A funcionária se chamava Edilene, posso esquecer de todo o resto, mas seu nome não me saiu da memória até hoje, li em seu crachá e anotei, ameacei fazer uma reclamação junto à diretoria da empresa. Nesse momento ela paralisou e ficou pálida, dizendo:
– Por favor, não faça isso. Posso ser demitida.
– Não é minha intenção prejudicá-la, mas não vou permitir que violem meus direitos.
– Vou consertar a situação. Venha comigo.
E me acompanhou. Entramos no setor de embarque, coloquei minha bagagem de mão na esteira e passei pelo Raio X, apresentei minha carteira de identidade no portão e a recepcionista destacou meu cartão de embarque, entramos na aeronave e ela me conduziu até o local onde o senador já estava confortavelmente acomodado.
– Senador, me desculpe, mas houve um terrível engano: este senhor estava em lista de espera aberta por um colega, mas com o tumulto ele não me avisou. Como imaginei não haver uma lista, reservei a vaga ao senhor.
– Mas, minha querida, já estou ocupando o lugar, tirei a gravata, desabotoei o colarinho, guardei minha bagagem de mão e estou saboreando minha cervejinha, não posso sair.
– Senador, o senhor não está entendendo, se ele não pegar esse voo, irá formalizar uma reclamação contra mim e eu posso ser demitida.
– Está bem, querida. Neste caso eu cedo meu lugar a ele, mas isso não fica assim. Ameaçou.
Levantou-se, pegou suas coisas, esqueceu a cerveja na mesinha e quase me atropelou. Agradeci sua gentileza, mas ele sequer me respondeu e saiu esbravejando com a cara amarrada. Tentei também agradecer à Edilene, mas ela saiu rapidamente atrás do tal senador.
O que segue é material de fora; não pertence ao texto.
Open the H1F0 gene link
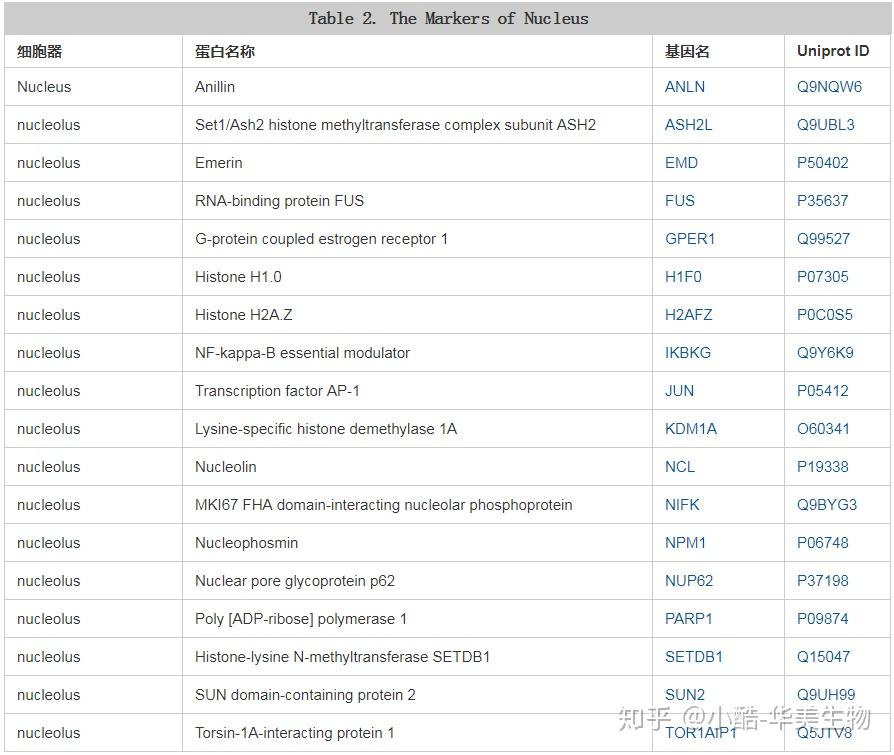The width and height of the screenshot is (894, 755). pos(683,277)
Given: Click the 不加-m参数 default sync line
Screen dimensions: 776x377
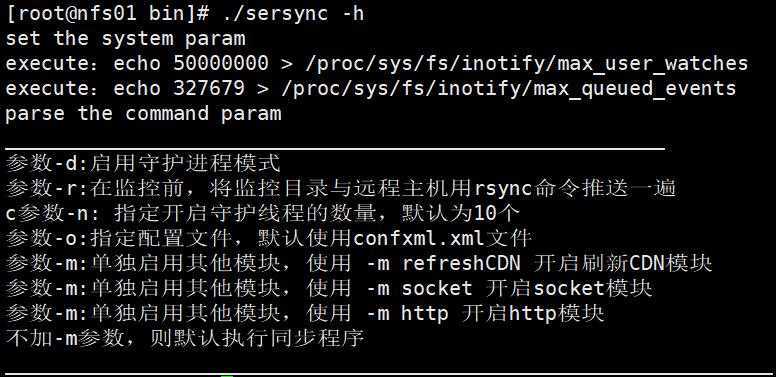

Guardei minha bagagem, me acomodei na poltrona, acionei o botão para chamar a comissária e solicitei que trocasse a bebida. Ela me atendeu com a costumeira gentileza e, antes que eu pudesse abrir a latinha e relaxar, o comandante anunciou os procedimentos de decolagem. O voo partiu e pensei comigo:
– Será que existe algo a mais do que uma simples relação de funcionária e cliente entre Edilene e o senador? Se é que me entendem. Bem, pouco importa. Ǫue sejam felizes. De minha parte, estava bem orgulhoso por ter feito valer minhas prerrogativas perante alguém que julga ser “mais igual” do que os outros. Mas no fundo sentia um pouco de remorso por ter causado todo aquele estresse à Edilene.
Nas viagens seguintes a Brasília, quando chegava ou partia, tentava localizá-la em meio ao turbilhão dos guichês, – pois a crise ainda demorou para ser mitigada – me desculpar pelo transtorno e desejar a ela boa sorte em seu emprego, mas nunca consegui encontrá-la novamente. O tempo passou, a crise foi superada, os aeroportos foram reformados e hoje parecem coisa de primeiro mundo, eu me aposentei e depois disso nunca mais voltei ao Distrito Federal. Mas de vez em quando me lembro de Edilene e lamento por não ter tido a oportunidade de dizer a ela sentir muito pelo constrangimento que a fiz passar naquele dia.